Суд моментально затихает, как будто весь мир вдруг взял и остановился. Все ждут, и какая-то часть меня тоже ждет.
– Невиновен, – говорю я.
Остаток слушания проходит именно так, как меня предупреждали, пока Назрин не встает со своего места.
– Ваша честь, на прошлой неделе мы с удивлением узнали, что одно из вещественных доказательств с места преступления утеряно.
– Утеряно? – уточняет судья. – Это критически важное доказательство?
– По нашему представлению, да, ваша честь. Мы считаем, что ответчик скорее был свидетелем убийства, чем совершил его. Мне сообщили, что он видел, как незадолго до совершения убийства убийца снял с проигрывателя пластинку и швырнул ее через комнату, разбив таким образом надвое. Учитывая обстоятельства и механику броска, на данной пластинке могли сохраниться отпечатки пальцев убийцы.
– Да. И что вы хотите этим сказать, госпожа Хан?
– Я хочу сказать, ваша честь, что Корона имела возможность исследовать один из двух фрагментов, однако полиция, судя по всему, утратила второй фрагмент. Исследование первого фрагмента результатов не дало.
– Понятно.
– И мы хотели бы прямо здесь и сейчас уведомить Корону, что в данных обстоятельствах мы, весьма вероятно, заявим о необоснованной подаче иска.
– Да. Господин Дуглас-Джонс? Что вы можете на это ответить?
– Мы наводим справки, ваша честь. В то время, когда имело место данное событие, обстоятельства указывали на несчастный случай, вследствие чего вещественные доказательства не были должным образом собраны и сохранены, как того требует расследование убийства. В сухом остатке, ваша честь, мы имеем то, что имеем. Честно говоря, удивительно, что у нас вообще остался фрагмент пластинки для проведения экспертизы.
– Понятно.

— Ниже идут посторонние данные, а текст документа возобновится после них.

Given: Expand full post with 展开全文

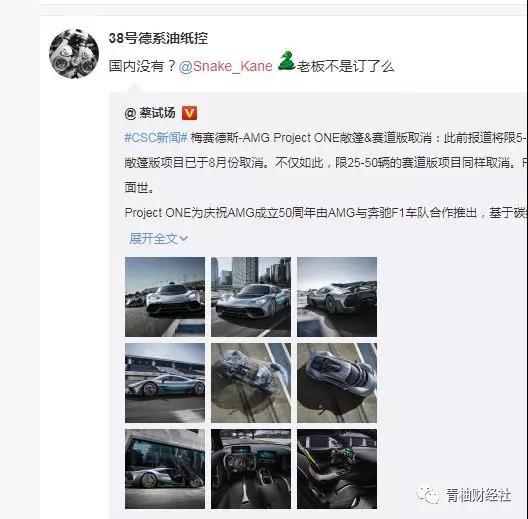Looking at the screenshot, I should tap(154, 238).
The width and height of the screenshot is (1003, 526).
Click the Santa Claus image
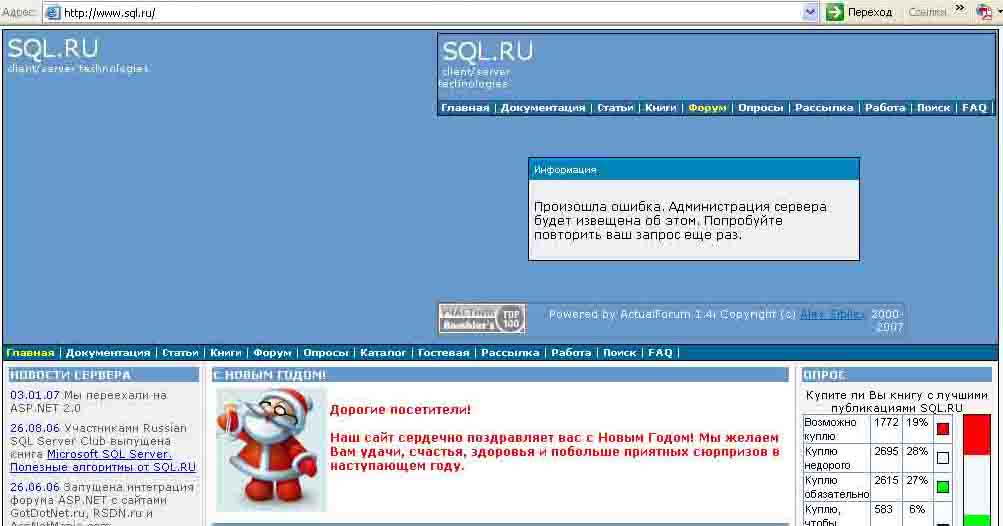point(271,449)
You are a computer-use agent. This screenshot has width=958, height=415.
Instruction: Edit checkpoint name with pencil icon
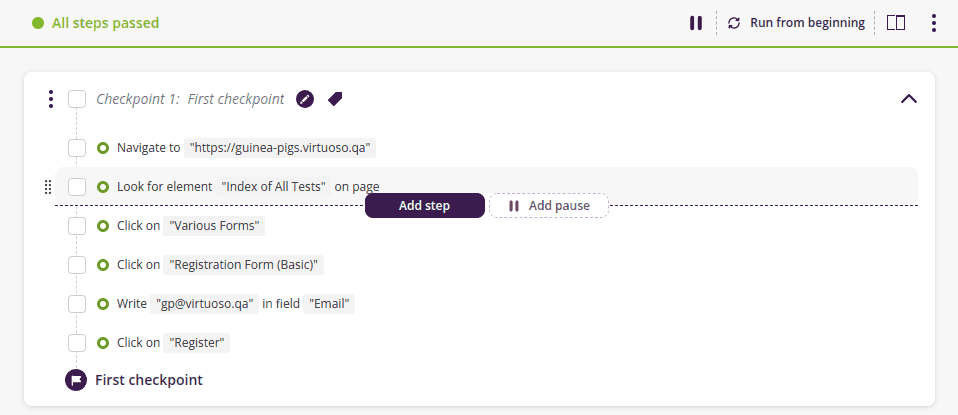tap(305, 99)
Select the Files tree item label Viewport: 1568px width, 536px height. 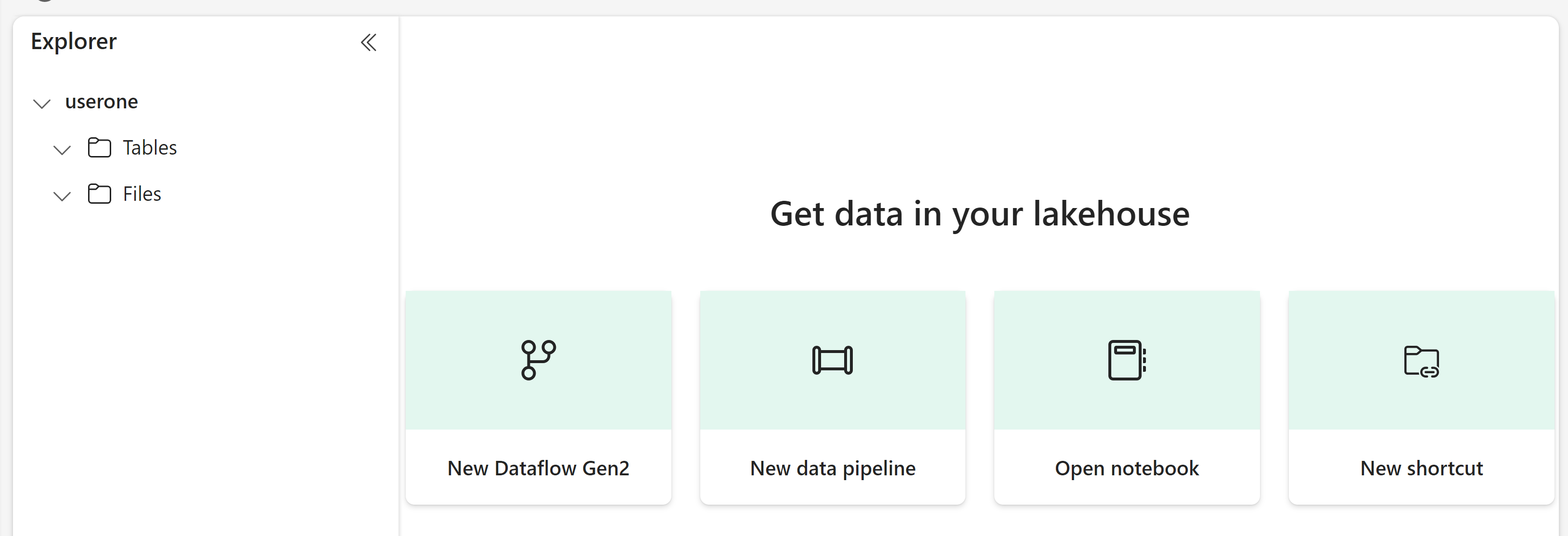click(142, 194)
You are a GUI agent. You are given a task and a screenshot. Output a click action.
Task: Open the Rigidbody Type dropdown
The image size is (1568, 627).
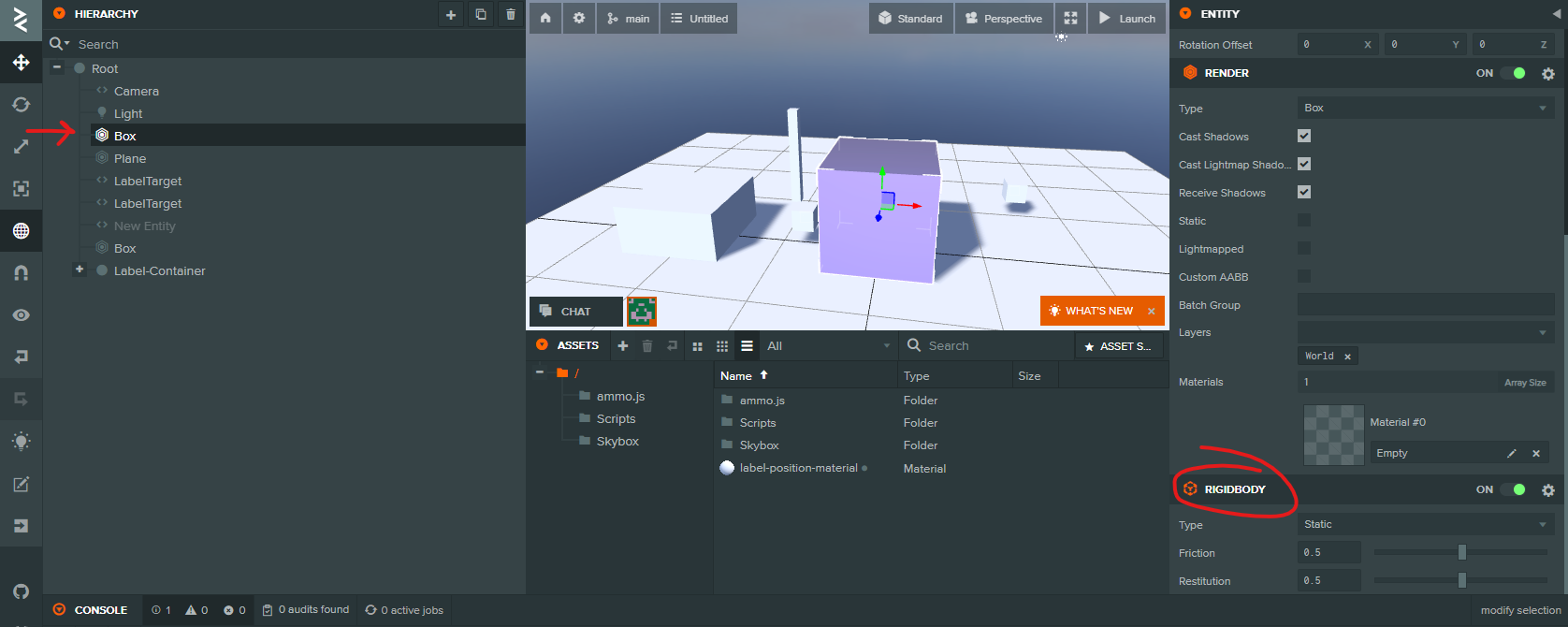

Что ж, госпожа Хан, вы можете придерживаться данной позиции, но я пока не убежден, что на данном основании должен приостановить слушания по делу.
Вскоре меня отпускают, и вот я уже в коридоре, где меня инструктирует Назрин.
– Помните об условиях залога. Джен будет с вами на связи. И если вам что-то еще придет в голову, дайте нам знать – чем скорее, тем лучше.
Киваю и, проводив их обеих взглядом, поворачиваю к главной улице. Адреналин от суда потихоньку сходит на нет, и спустя несколько мгновений на свежем воздухе я снова прихожу в равновесие. Озираюсь, чтобы сориентироваться, и вижу перед собой знакомое лицо.
– Вы? – восклицаю.
– Ксандер, – говорит Блэйк.
Стоя прямо рядом с ней, я впервые могу разглядеть ее при свете дня. Она кажется моложе и привлекательней. Но бледность кожи выдает долгие часы, проведенные в помещении под светом лампы.
– Значит, невиновны?
– Да.
– Хорошо.
Она поворачивается, чтобы уйти, но останавливается.
– Знаю, прозвучит странно, но если я могу вам чем-то помочь…
– Благодарю, – отвечаю я.
Я тронут тем, что она мне верит. Нет, больше того, я чувствую, что меня видят, отчего даже кажется, что я смогу наконец найти путь к обретению себя.
Она слегка улыбается и идет к припаркованной полицейской машине.